Windows having better applications than Mac and vice versa? Both have plenty of apps. Platform choice makes no difference here.


----------



## thetechfreak (Oct 13, 2011)

doomgiver said:
			
		

> and none of the competition has that?
> show me a macbook and i will show
> you a product which is as flashy within
> 80% of its price.


 Come on. Apple has highest awe factor.
Whenever I say a friend I have a iPod he stays there shocked.
When I say iPod Touch most ask if we can make calls from it.
iMacs brent very good. But mac books are great products. Maybe in Metros they have become a norm and probably has become common.


----------



## ico (Oct 13, 2011)

doomgiver said:


> loaded with blah tech : others are loaded too, even more than them. a airbook has a 3 ghz i5 wich has been artificially cripped to just 1.5 ghz.

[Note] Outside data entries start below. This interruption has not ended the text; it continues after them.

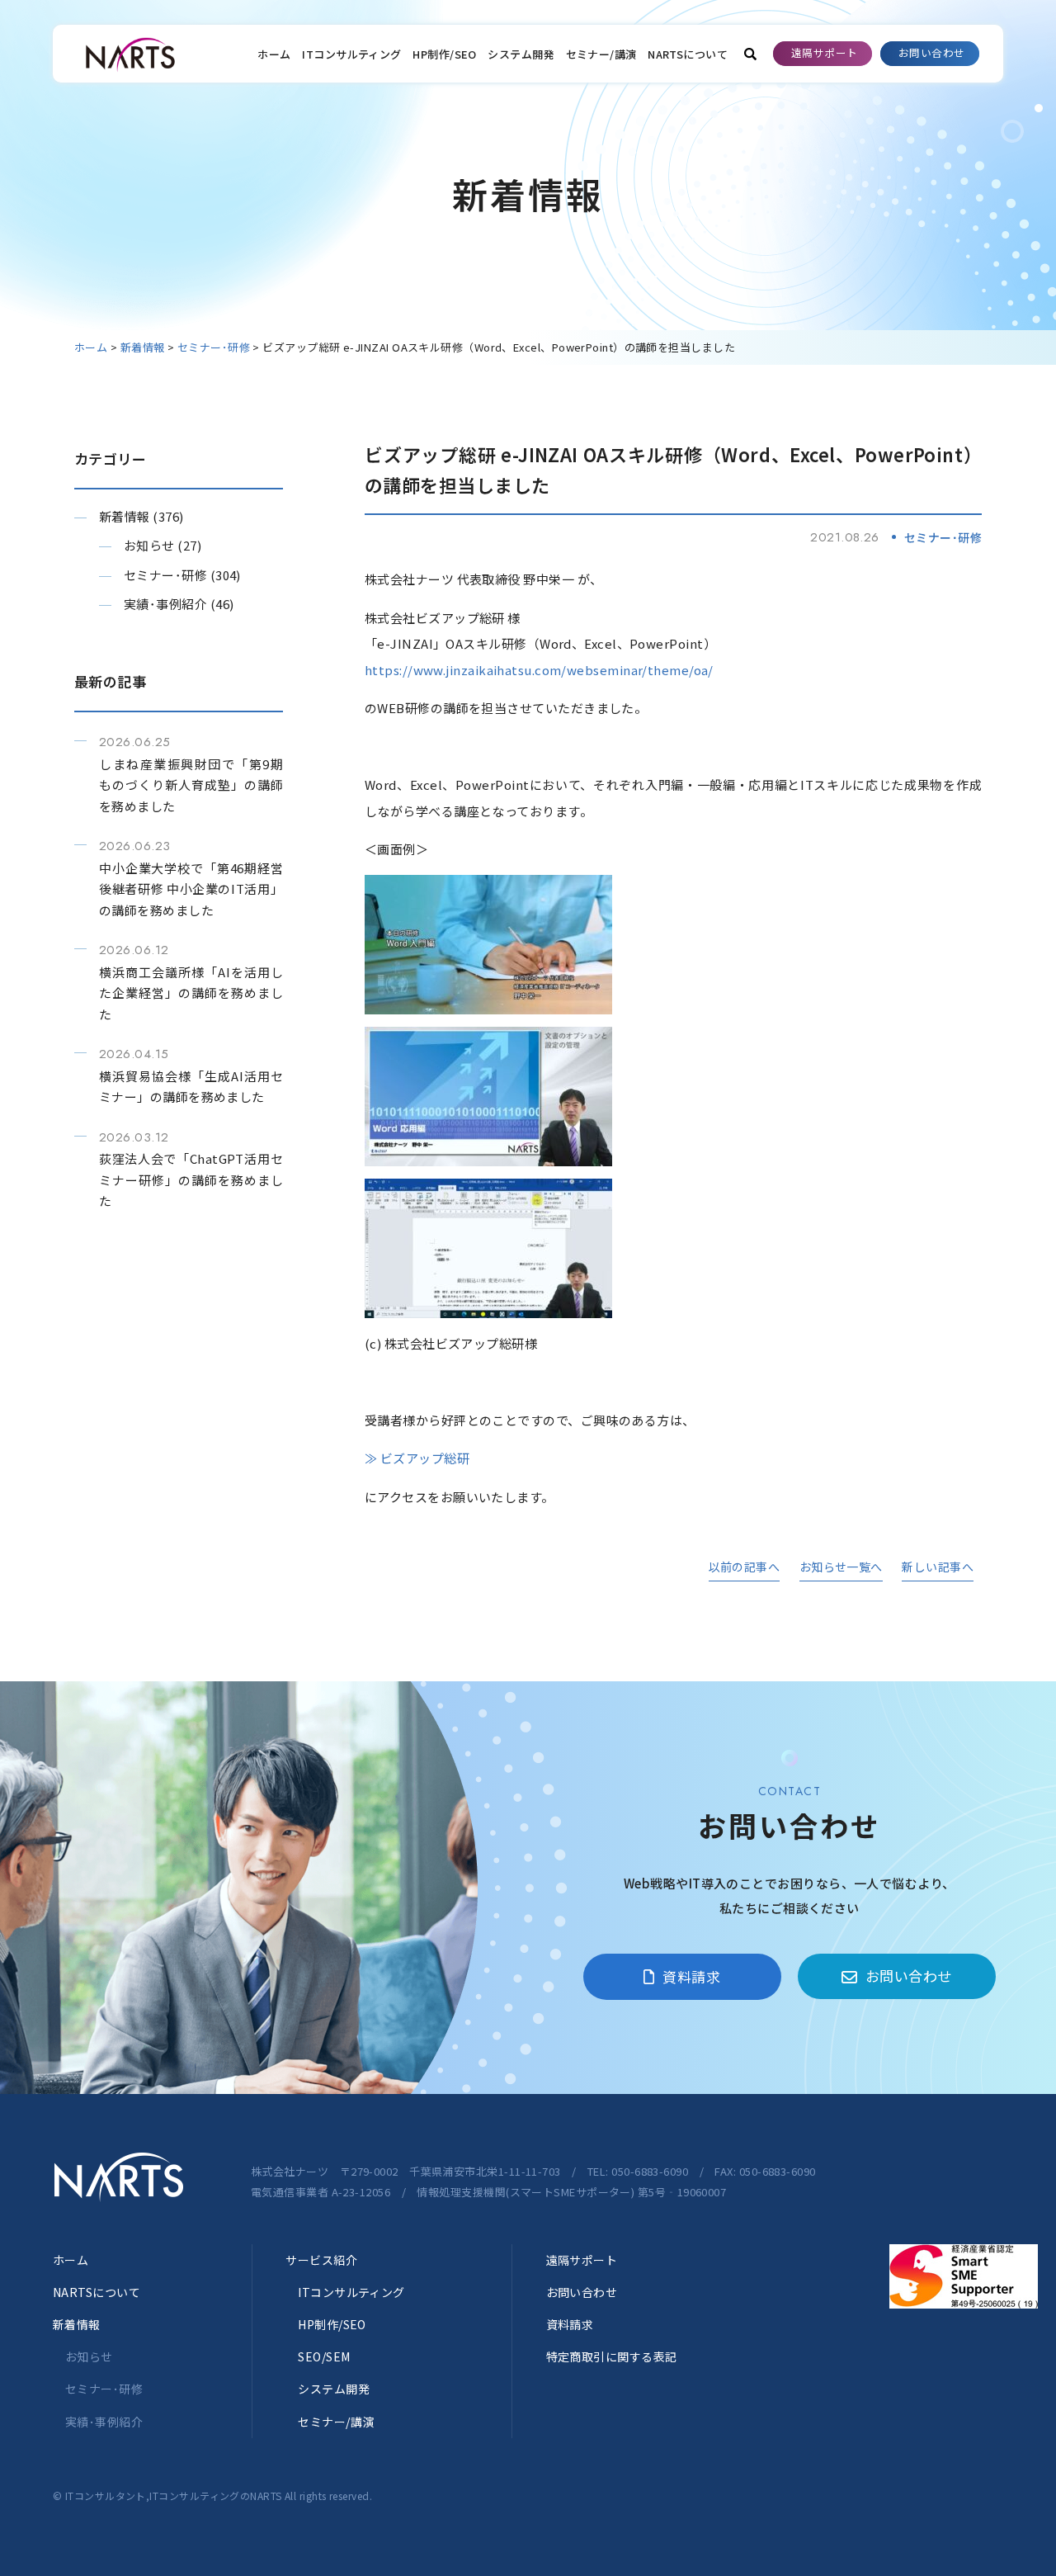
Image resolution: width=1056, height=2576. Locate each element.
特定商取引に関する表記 (611, 2356)
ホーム (273, 54)
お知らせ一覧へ (841, 1566)
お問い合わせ (931, 52)
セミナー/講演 (601, 54)
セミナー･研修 (165, 575)
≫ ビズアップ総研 (417, 1458)
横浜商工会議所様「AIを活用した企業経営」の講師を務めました (191, 993)
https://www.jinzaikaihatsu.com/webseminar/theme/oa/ (539, 669)
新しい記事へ (938, 1566)
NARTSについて (688, 54)
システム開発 (521, 54)
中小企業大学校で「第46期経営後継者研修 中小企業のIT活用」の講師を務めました (191, 889)
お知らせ (149, 545)
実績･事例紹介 (165, 603)
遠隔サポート (824, 52)
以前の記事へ (744, 1566)
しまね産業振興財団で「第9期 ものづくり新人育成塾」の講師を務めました (191, 785)
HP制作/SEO (444, 54)
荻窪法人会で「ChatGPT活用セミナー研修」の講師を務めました (191, 1179)
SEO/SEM (324, 2356)
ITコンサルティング (352, 54)
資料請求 (691, 1976)
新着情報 (124, 516)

CRIMINAL.


This point is non-sense. It is a specially binned Ultra low-voltage (ULV) processor by Intel. ULV laptops from HP and Dell also cost the same as ULV chips cost a hell lot more for OEMs. 

Lower the voltage, lower the power consumption. Obviously it can run at 3.0 Ghz and that too at a much lower voltage than other lower binned chips of the same processor family.



doomgiver said:


> 4. games. +9000 for windows -1 for the rest. linux is as good, and better, as i said, console=win.


+9000 for Windows. +10 for Mac OS X. -1 for Linux. Just setting the record straight.

No Valve games on Linux.



doomgiver said:


> and what about the hardware?


I can pay a lakh for a laptop, but I don't want to carry a suitcase.



crazylamhe said:


> Yup . , that's right ! Mac is Mac, not Windows and you should see if Mac is for you ! ! About the hardware specs, Mac leads. Example, the cooling system is superb in Mac, jobs was really a genious ! Surely, Windows has it's own advantages, esp., gaming. Additionally, while purchasing a Mac, you also pay for the tag, the Apple Logo . . .




We are talking of Macbooks or desktop Macs?


----------



## Avinash (Oct 13, 2011)

This is a queer question.
1)The fact lies apple brands are always praised for their infamous quality and user interface.
2) The technology used is always on high end.
3) We love Steve jobs and know very well he wouldn't disappoint us.


Who said we don't prefer Dell or Hp , we do prefer when Apple products are scarce.
We say things which are less we prefer that much.


----------



## ico (Oct 13, 2011)

Avinash said:


> 1)The fact lies apple brands are always praised for their *infamous* quality and user interface.


infamous?


----------



## thetechfreak (Oct 13, 2011)

Avinash  said:
			
		

> 2) The technology used is always on
> high end.


 Considering tif way they price their hardware need to be even more high end.


----------



## gameranand (Oct 13, 2011)

Apple = Premium.
Take it or leave it. 
You have laptop, so what everybody have. You have a Macbook, very few people have. Also all the points by ico are fact thats why if I have to buy laptop I'll buy Macbook.


----------



## crazylamhe (Oct 13, 2011)

ico said:


> We are talking of Macbooks or desktop Macs?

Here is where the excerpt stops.